Non può lasciare Sapri, ma fugge con la fidanzata e scoperto aggredisce i carabinieri: 21enne arrestato

Non ha resistito alla tentazione di una passeggiata a Maratea, così, con l’accusa violazione delle prescrizioni imposte, il giudice del tribunale di Lagonegro, ha applicato la misura degli arresti domiciliari per A.P., 21enne del posto, che era sottoposto all’obbligo di dimora in quanto coinvolto nell’operazione «Frecciabianca» dell’agosto scorso. I fatti risalgono a qualche giorno fa quando il giovane saprese, in compagnia di un’amica, si era recato a bordo del treno a Maratea. Al ritorno però, il caso ha voluto che alla stazione ferroviaria ci fosse una pattuglia di carabinieri. Il ragazzo, vedendo gli uomini in divisa, ha tentato una rocambolesca fuga a piedi, a seguito della quale però è stato raggiunto e, dopo una reazione nei confronti dei militari, è stato tratto in arresto per resistenza a pubblico ufficiale. Per la fuga, la violazione e l’aggressione ai carabinieri, il ragazzo, ora, deve restare rinchiuso agli arresti domiciliari.

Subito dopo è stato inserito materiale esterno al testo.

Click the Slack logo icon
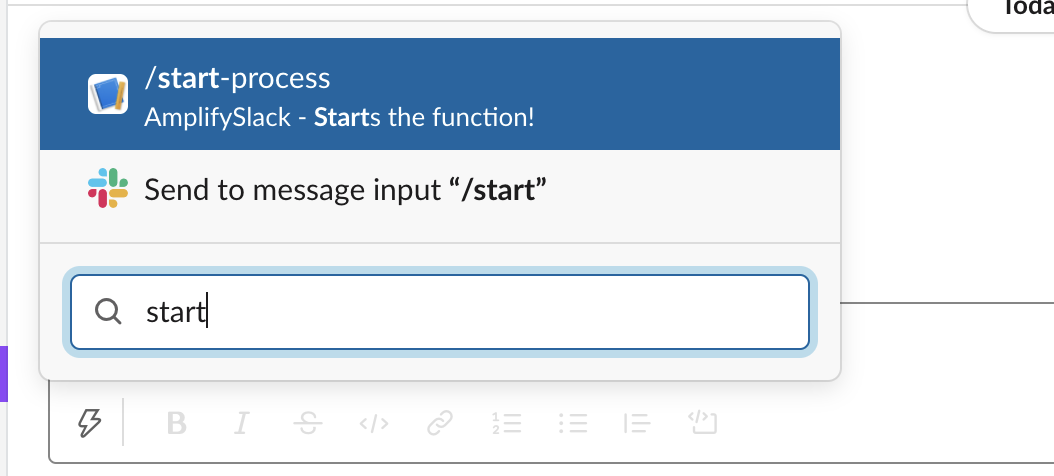This screenshot has width=1054, height=476. [108, 188]
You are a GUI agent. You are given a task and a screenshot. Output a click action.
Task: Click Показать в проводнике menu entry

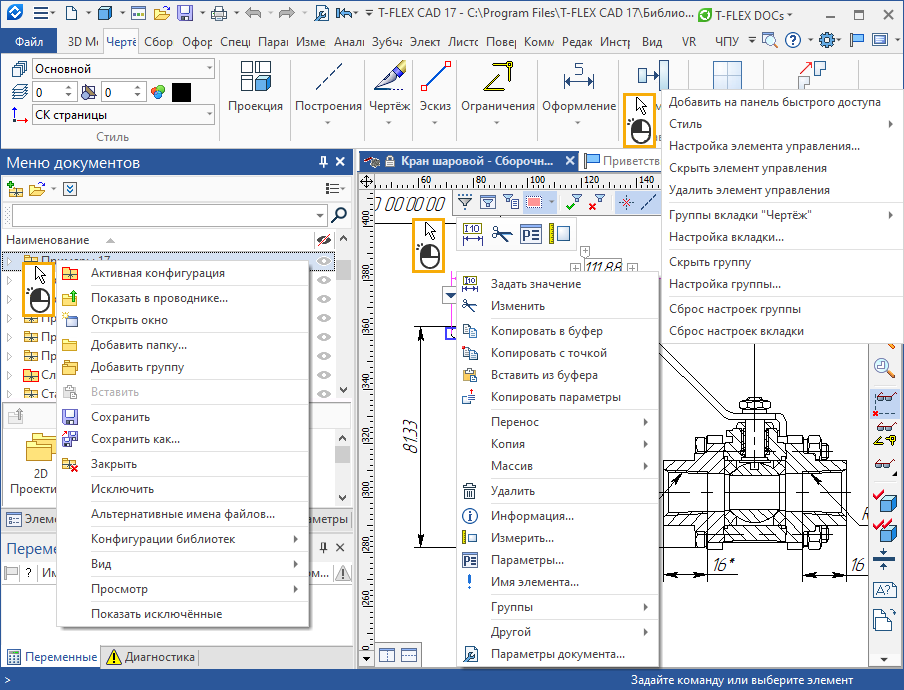click(x=159, y=297)
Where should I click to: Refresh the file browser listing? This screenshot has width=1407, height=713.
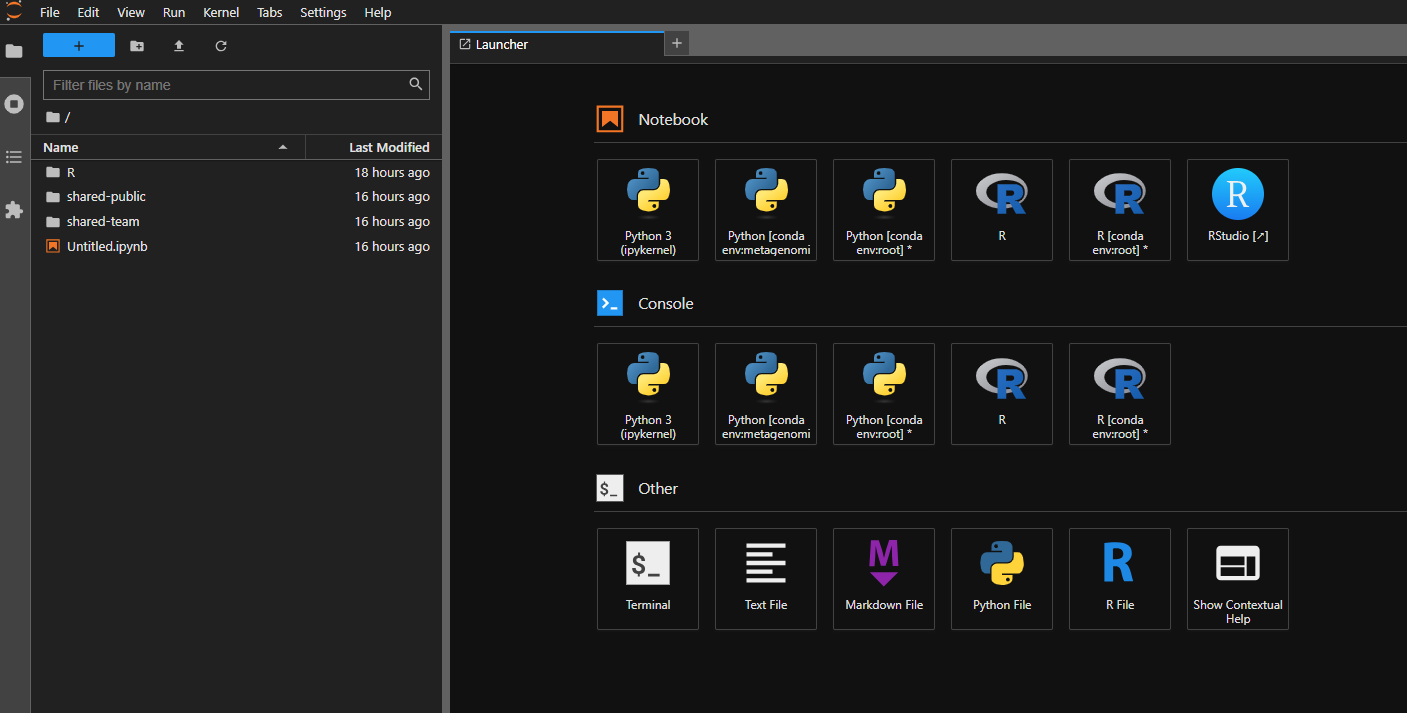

L’altro caso I carabinieri di Sapri hanno smantellato una gang durante una vasta operazione antidroga nell’agosto dell’estate appena trascorsa. Sono finite nei guai 24 persone (tra le quali A.P.) per detenzione e spaccio di sostanze stupefacenti. L’indagine ha consentito di disarticolare un’organizzazione dedita allo spaccio di droga nell’area del Golfo di Policastro. Sono quattro le persone arrestate all’epoca dei fatti e portate in carcere, dieci ai domiciliari e dieci con obbligo di dimora. Secondo le indagini dei carabinieri, gli spacciatori si rifornivano nel napoletano utilizzando il treno Frecciabianca (da cui il nome dell’operazione), per poi spacciare cocaina, hashish e marjiuana nei territori di Sapri, Policastro, Vibonati e Villammare. Nel corso delle indagini avviate nel novembre del 2012 sono stati effettuati numerosi sequestri di stupefacente. Anche durante la mattinata degli arresti i carabinieri hanno sequestrato decine di grammi di cocaina, hashish e marjiuana.